> **DOCUMENT SEGMENT**:
# garlic?



## cash&karey (Feb 3, 2009)

i was told that to prevent fleas in a natural way, i should sprinkle garlic powder over cash's food daily. anyone tried this? does it work? thanks!


----------



## mkennels (Feb 12, 2008)

I don't know about that but I use brewers yeast with garlic for my dogs and I haven't had a flea problem or fleas (for they are house dogs) in over 4 years and I don't use flea protection on them, I did at first until it got under control and now I haven't had a need


----------



## Chuckcc (Sep 18, 2008)

I have always heard that garlic contains thiosulphate, a chemical that makes it toxic for dogs. Apparently long term use breaks down red blood cells in dogs.

Chuck


----------



## BlackGSD (Jan 4, 2005)

> **RECORDED INFORMATION**:

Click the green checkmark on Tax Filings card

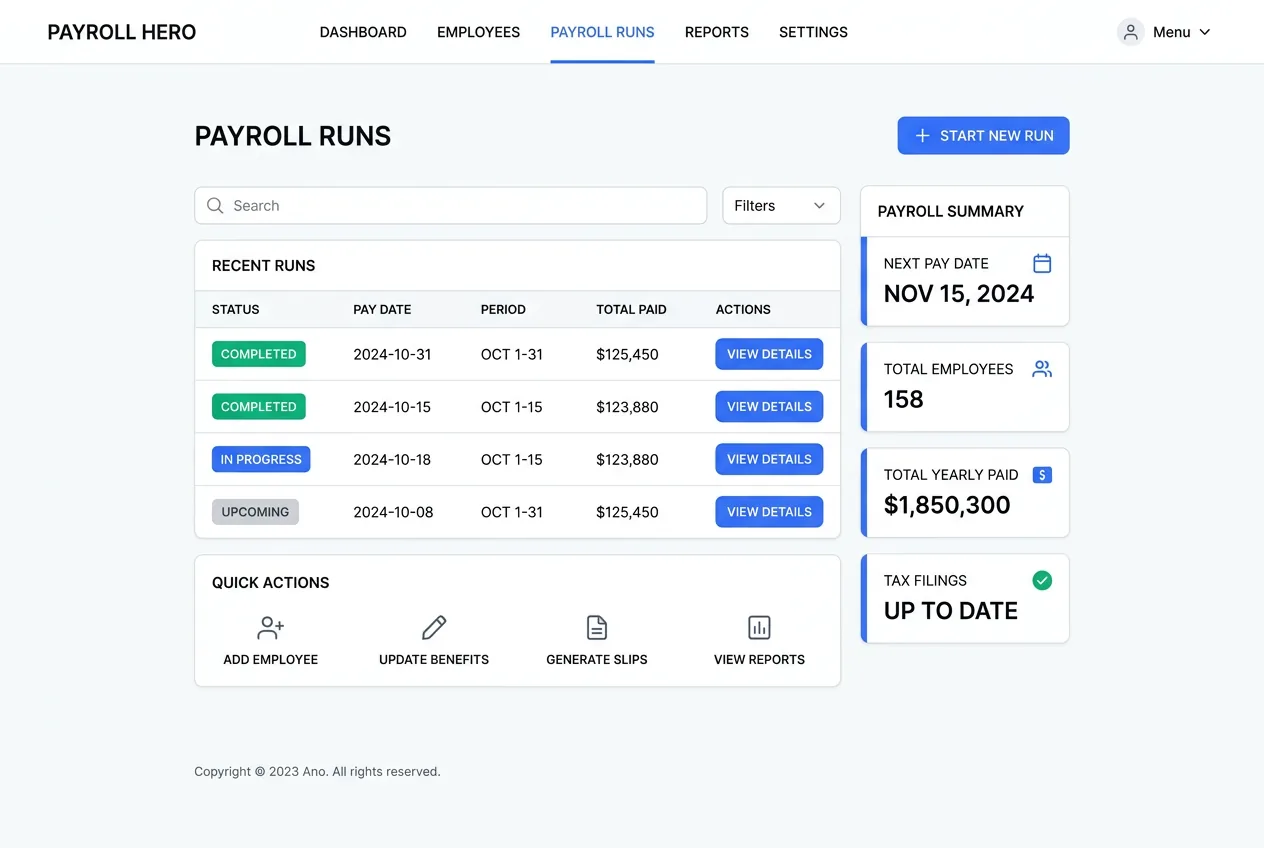click(x=1042, y=580)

> **TASKS TO COMPLETE**:
#1 List every username that heads a post in the forum thread about garlic for fleas.
#2 Answer these from the forum thread about garlic for fleas:
(a) What was the first poster told to sprinkle over the dog's food daily?
(b) For how long has mkennels gone without a flea problem?
(c) Which chemical does Chuckcc say garlic contains?
#3 Extend the forum thread about garlic for fleas by writing the post that follows the last header shown.

> **RESPONSES FOR EACH TASK**:
#1
cash&karey
mkennels
Chuckcc
BlackGSD

#2
(a) Garlic powder
(b) Over 4 years
(c) Thiosulphate

#3
> Originally Posted By: cccI have always heard that garlic contains thiosulphate, a chemical that makes it toxic for dogs. Apparently long term use breaks down red blood cells in dogs.
> 
> Chuck


I've always heard the same thing. Garlic is afterall in the onion "family".

I have heard it works to keep them "flea free", and I have heard that it DOESN'T work.

There are a LOT of folks that feed it and have for years, personally I am not willing to take the chance. (Luckily we don't have fleas here anyway.







)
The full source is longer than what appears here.